また通信距離に加えて、対象物の位置をより高精度で特定できるようになり、業務の効率化に寄与することが期待されています。
② 低消費電力技術
自らバッテリーを持たずリーダーから電力を供給するパッシブタイプのRFIDタグを利用することで低消費電力を実現しています。

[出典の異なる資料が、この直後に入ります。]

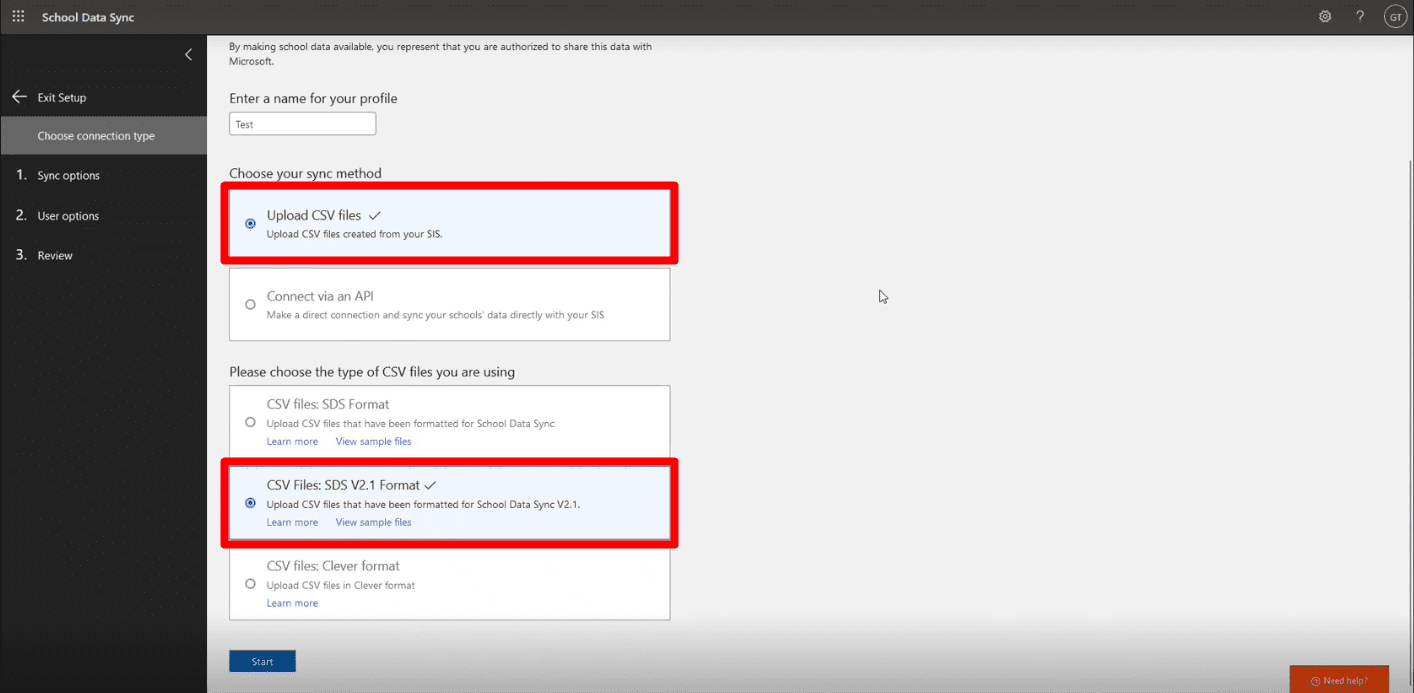
Task: Open the help question mark icon
Action: 1360,17
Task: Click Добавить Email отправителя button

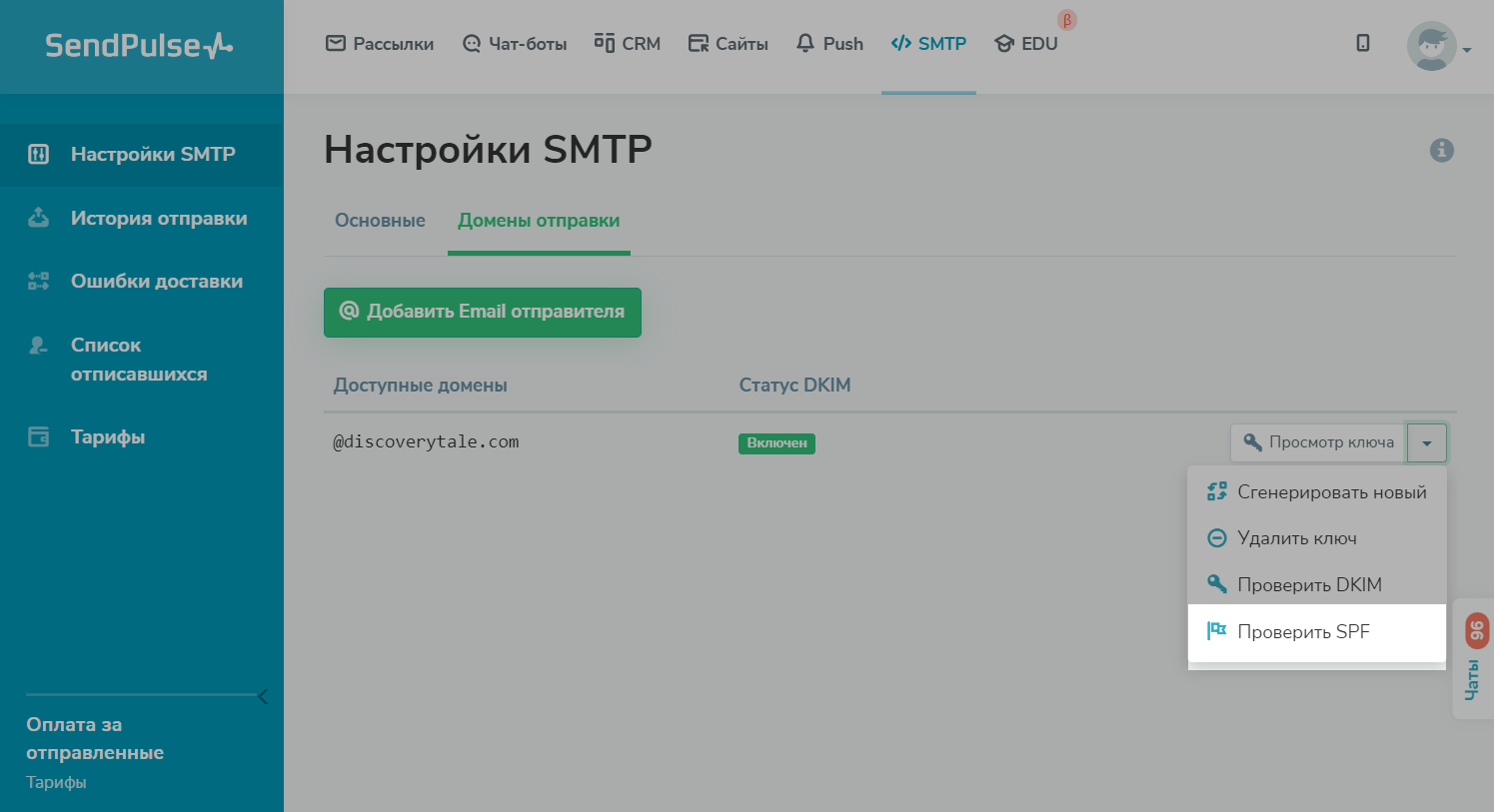Action: click(483, 312)
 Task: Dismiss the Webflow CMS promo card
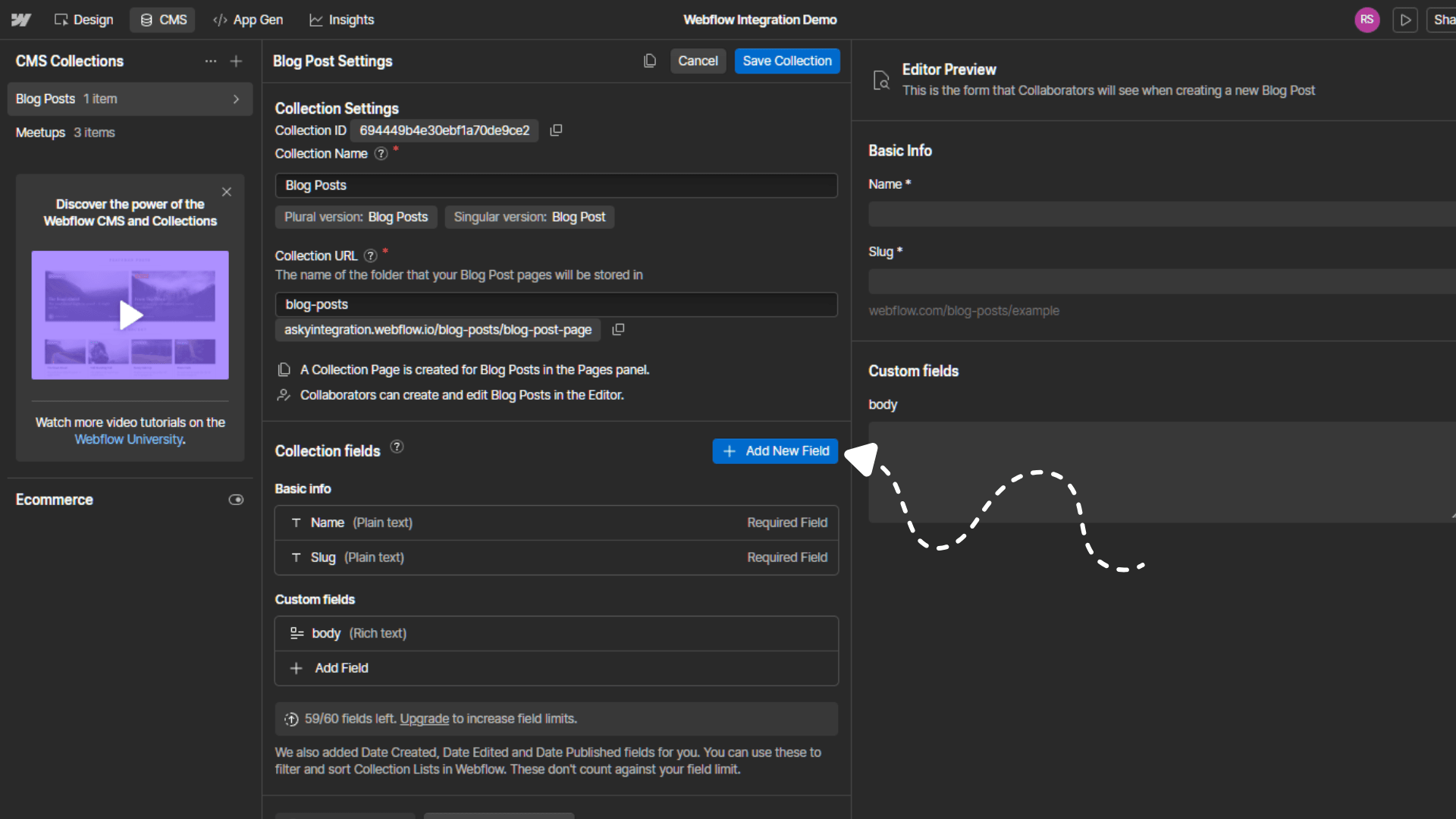[x=226, y=192]
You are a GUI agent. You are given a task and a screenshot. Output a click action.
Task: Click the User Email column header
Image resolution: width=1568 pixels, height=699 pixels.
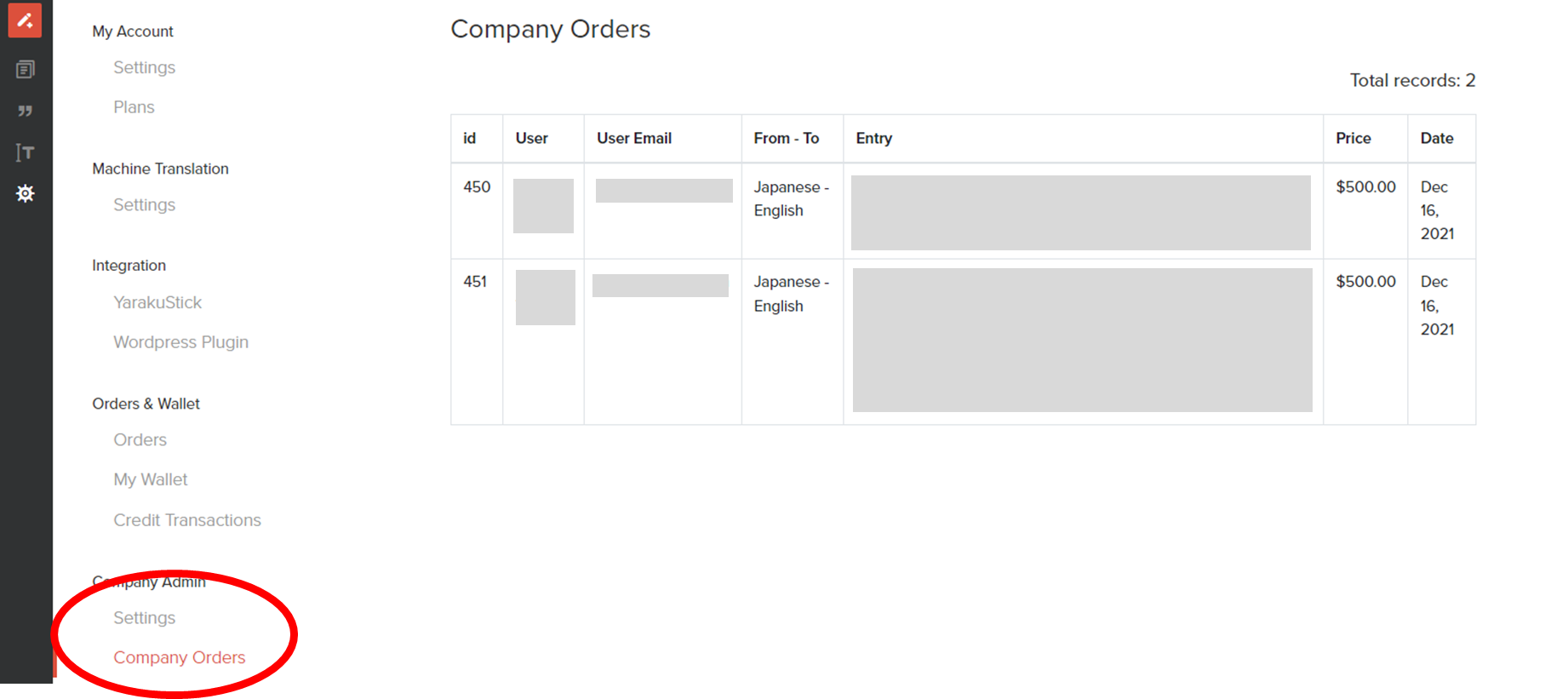coord(634,138)
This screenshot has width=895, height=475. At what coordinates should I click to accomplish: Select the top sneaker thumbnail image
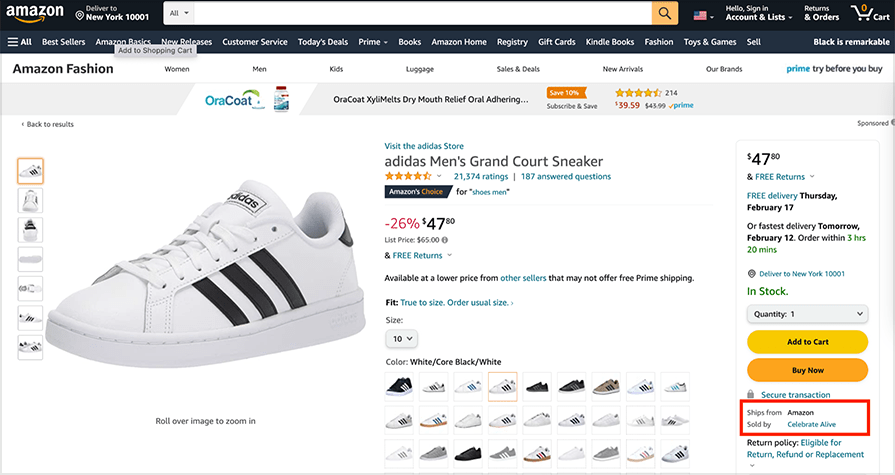point(30,171)
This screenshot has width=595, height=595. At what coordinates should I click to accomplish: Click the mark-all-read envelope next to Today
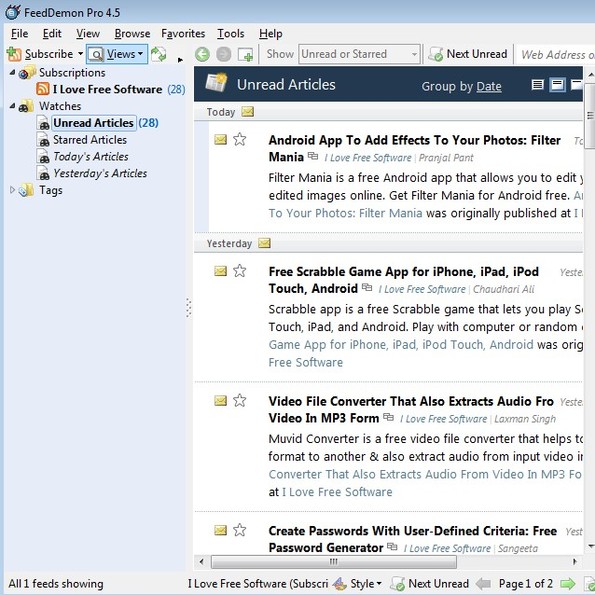click(247, 112)
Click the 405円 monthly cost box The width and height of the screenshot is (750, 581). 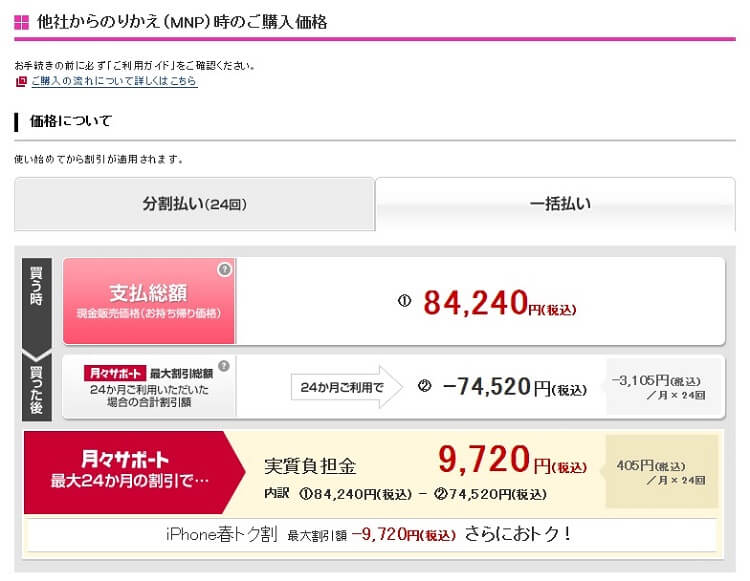point(660,472)
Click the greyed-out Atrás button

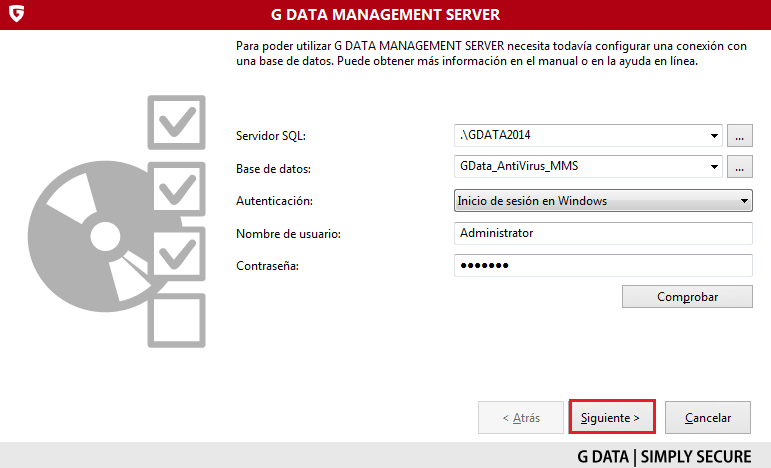521,417
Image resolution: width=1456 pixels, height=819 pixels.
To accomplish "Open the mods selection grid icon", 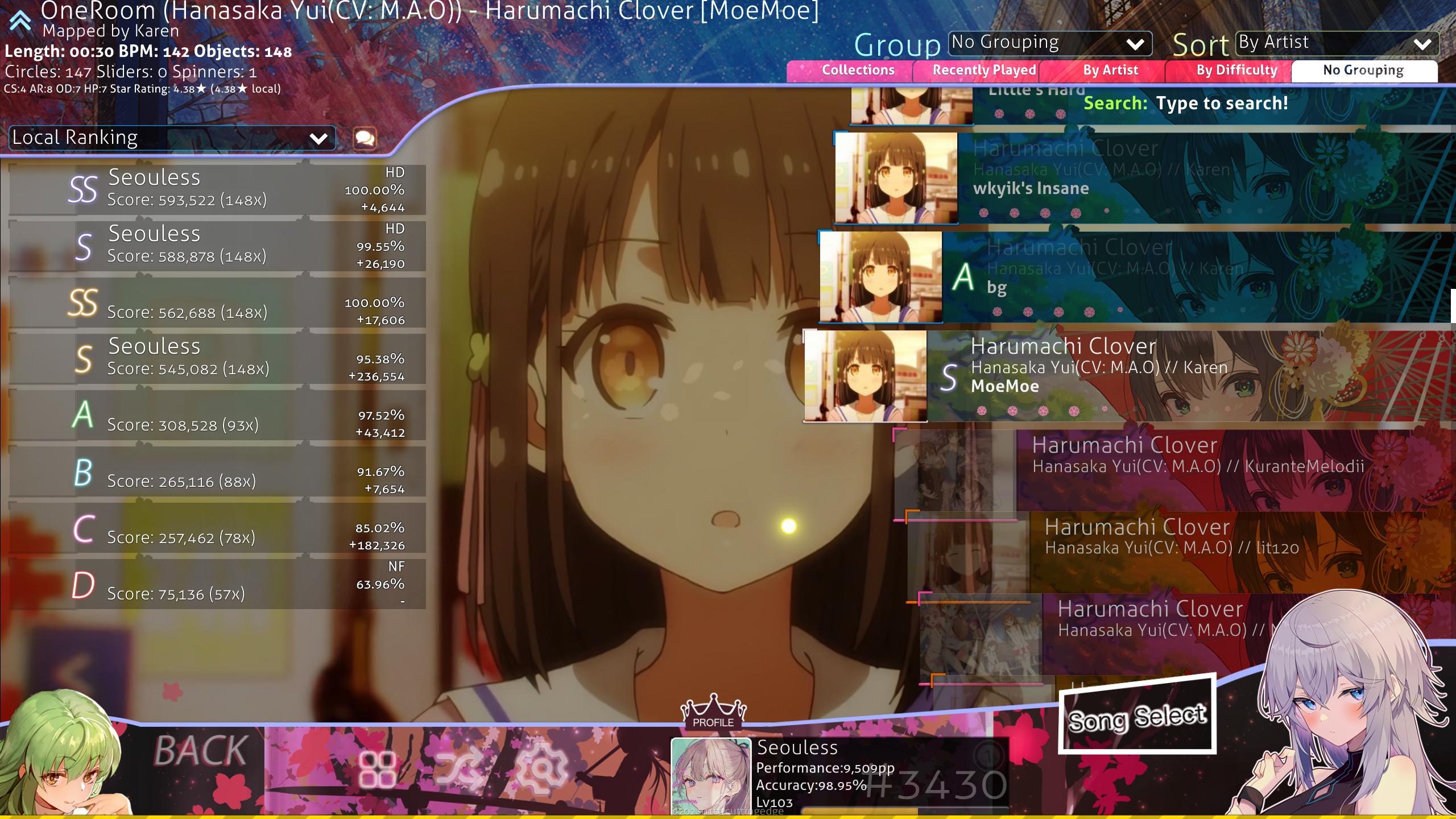I will pos(377,770).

電波出力が250mW以下で、「特定小電力」に分類されるRFIDリーダーは、電波利用申請は不要で利用することができます。
③ センサー機能の統合
RFIDに様々なセンサー機能を内蔵させたRFIDタグがあります。例えば、温度センサーを内蔵したRFIDタグを機械設備に取り付け、設備稼働開始時に、RFIDリーダーをかざすことで設備側のIDと機械の温度情報を一瞬で取得することができます。
④ データ容量の増加
従来のRFIDタグのメモリ容量は、ID情報を記録する目的から数百ビット程度でしたが、生産情報や作業履歴情報など、比較的大きな容量へのニーズが増えてきており、このニーズに対応した大容量タイプのRFIDタグが近年開発されています。
2.新しい応用領域
RFID技術の可能性から新たな応用領域が広がっています。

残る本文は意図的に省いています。